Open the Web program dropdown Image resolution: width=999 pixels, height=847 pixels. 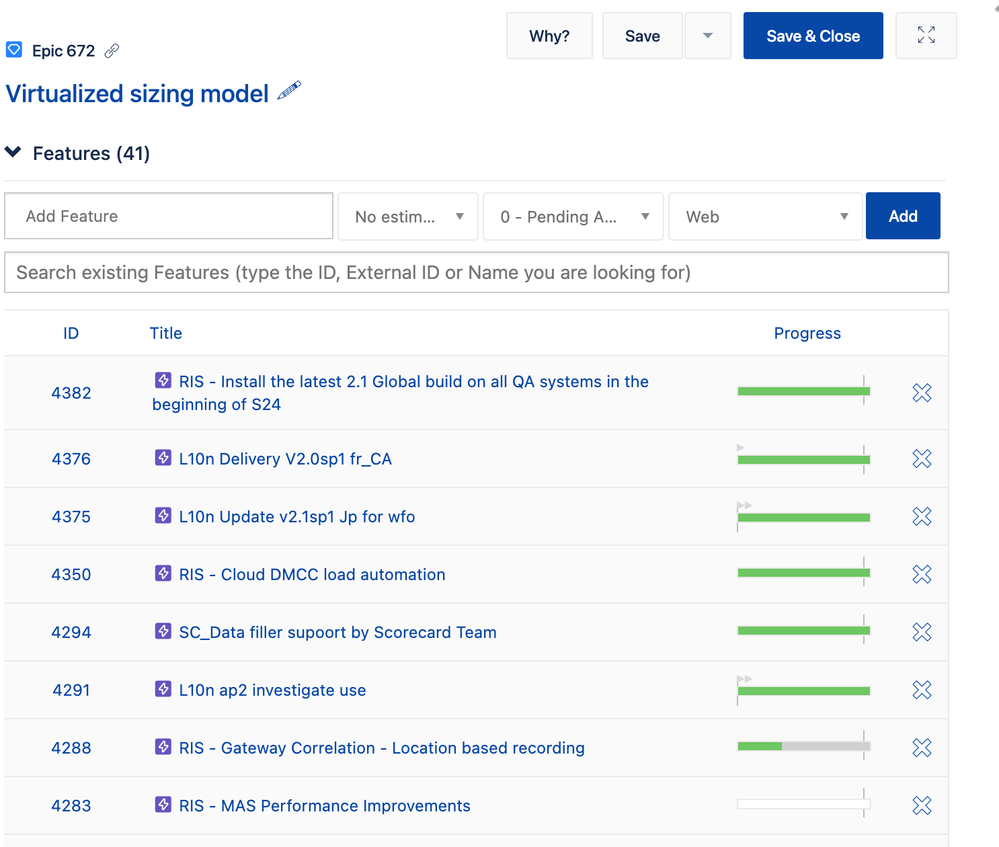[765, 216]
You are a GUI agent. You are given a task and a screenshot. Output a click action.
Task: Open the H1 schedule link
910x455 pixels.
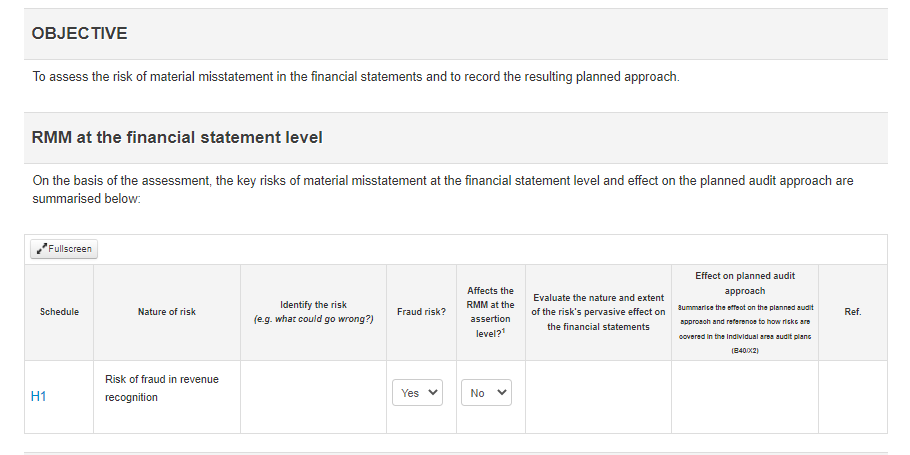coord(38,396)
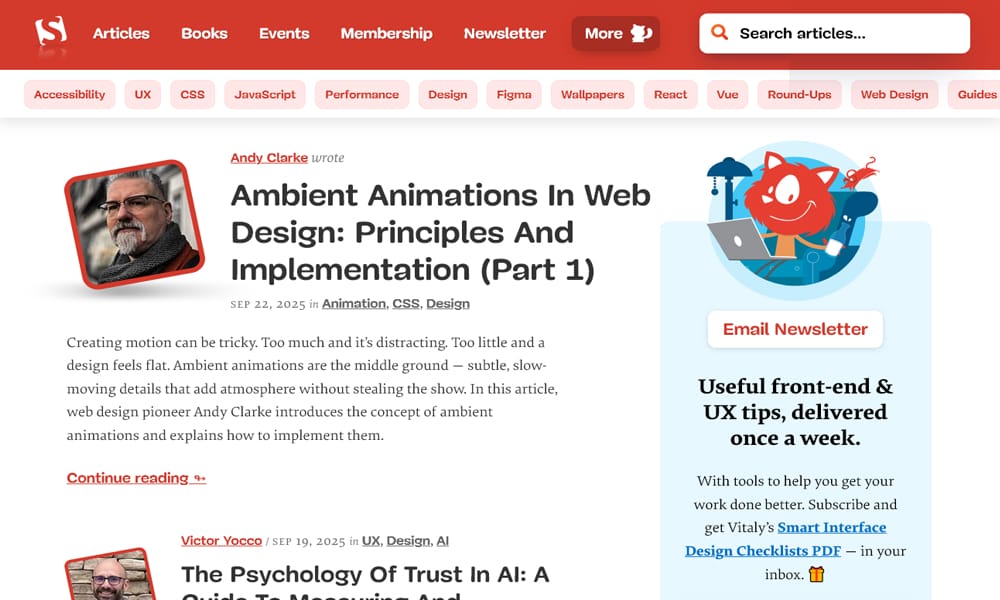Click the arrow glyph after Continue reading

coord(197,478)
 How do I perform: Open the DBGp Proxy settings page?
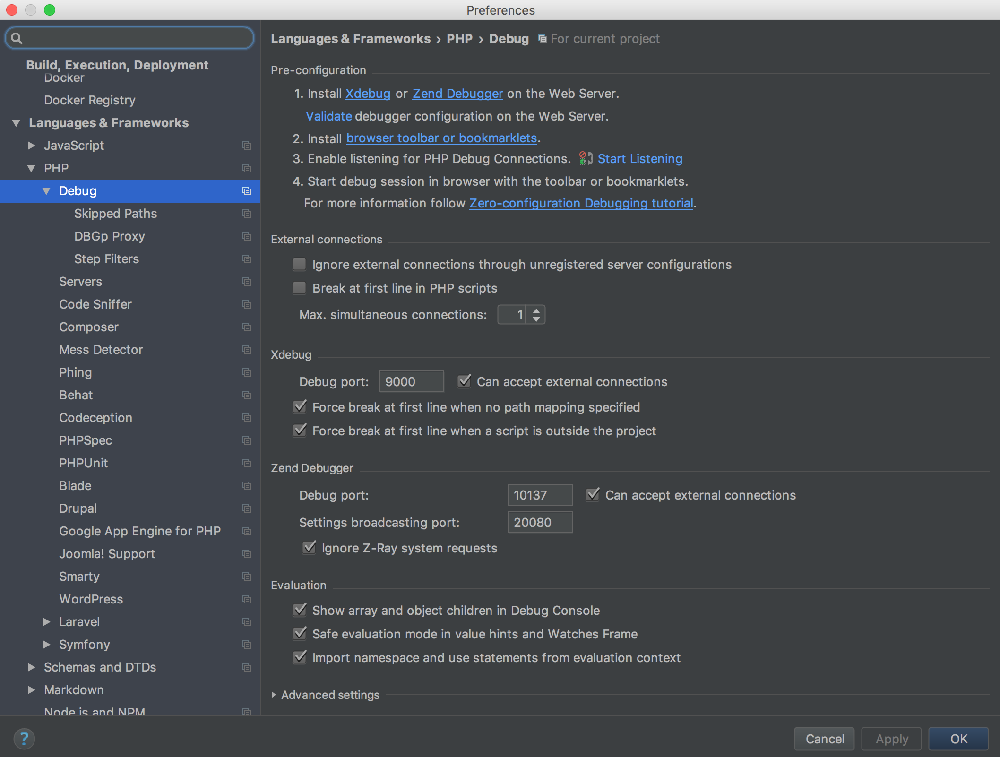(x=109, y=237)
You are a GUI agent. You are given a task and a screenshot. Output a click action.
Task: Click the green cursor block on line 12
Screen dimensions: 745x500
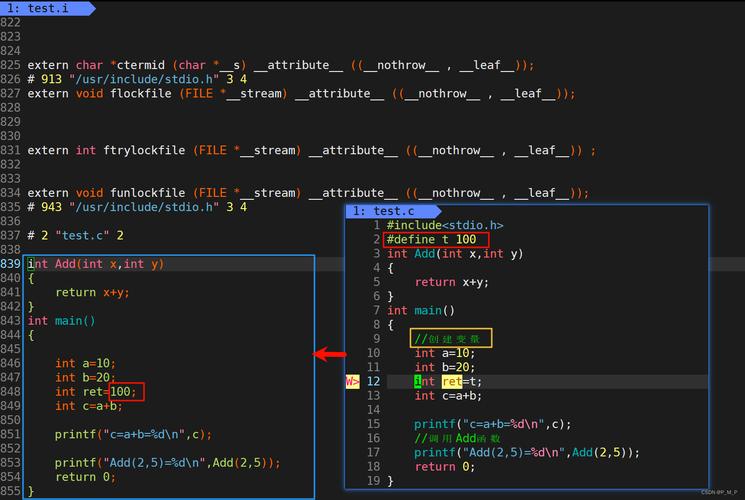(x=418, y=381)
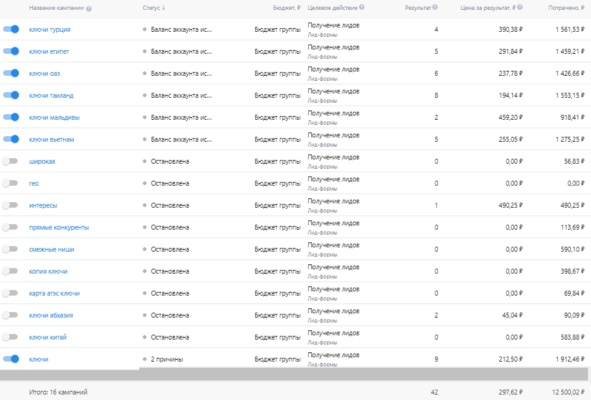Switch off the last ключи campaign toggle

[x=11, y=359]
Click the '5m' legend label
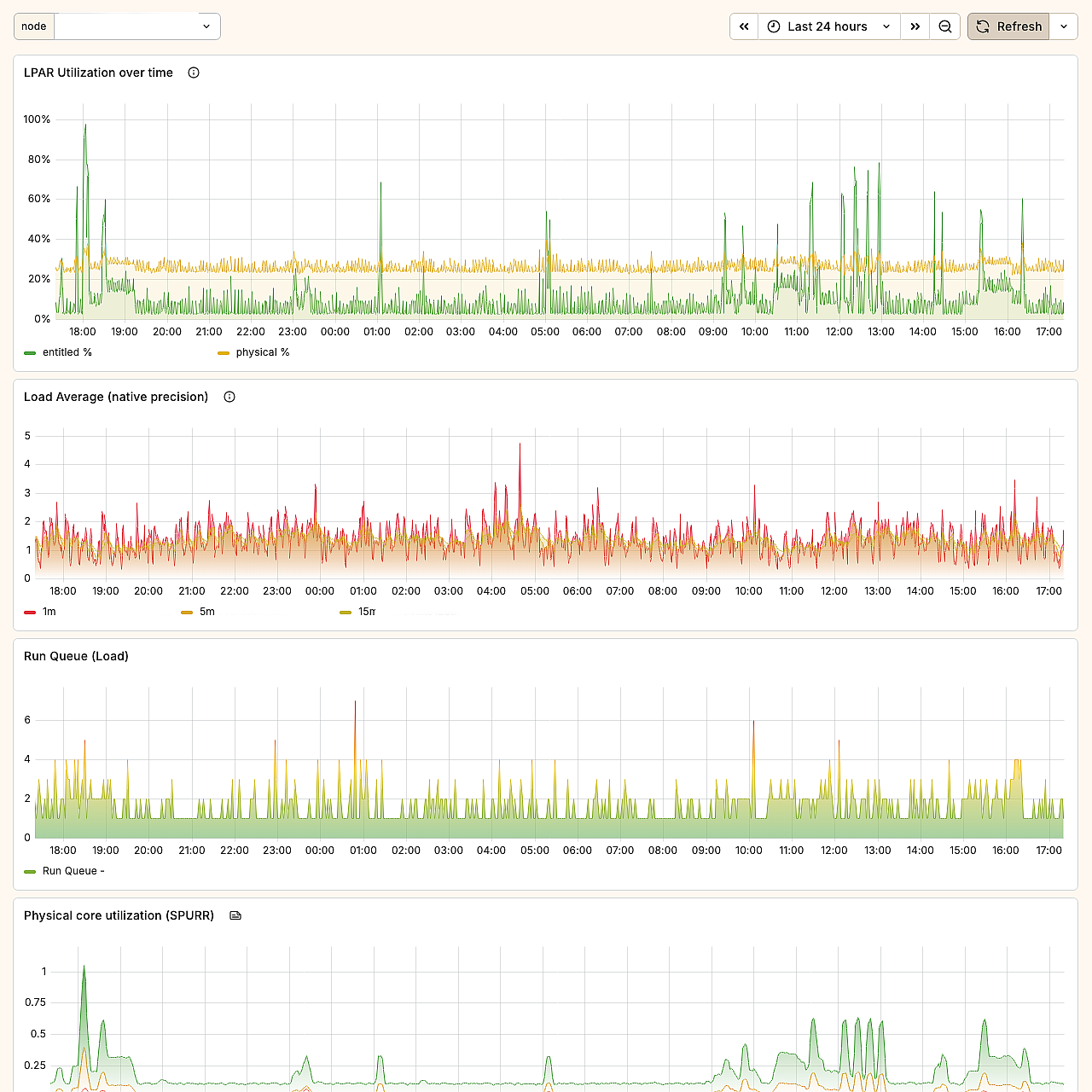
———
● **WORK REQUEST**: Pictures do not go in the copy. Write out exactly the lines from the line containing "Task: Click the green cursor block on line 12" through the last line of the listing.

● **RESPONSE TO THIS TASK**:
Task: Click the green cursor block on line 12
Screen dimensions: 745x500
(x=418, y=381)
Switch off the last ключи campaign toggle

[x=11, y=359]
Click the '5m' legend label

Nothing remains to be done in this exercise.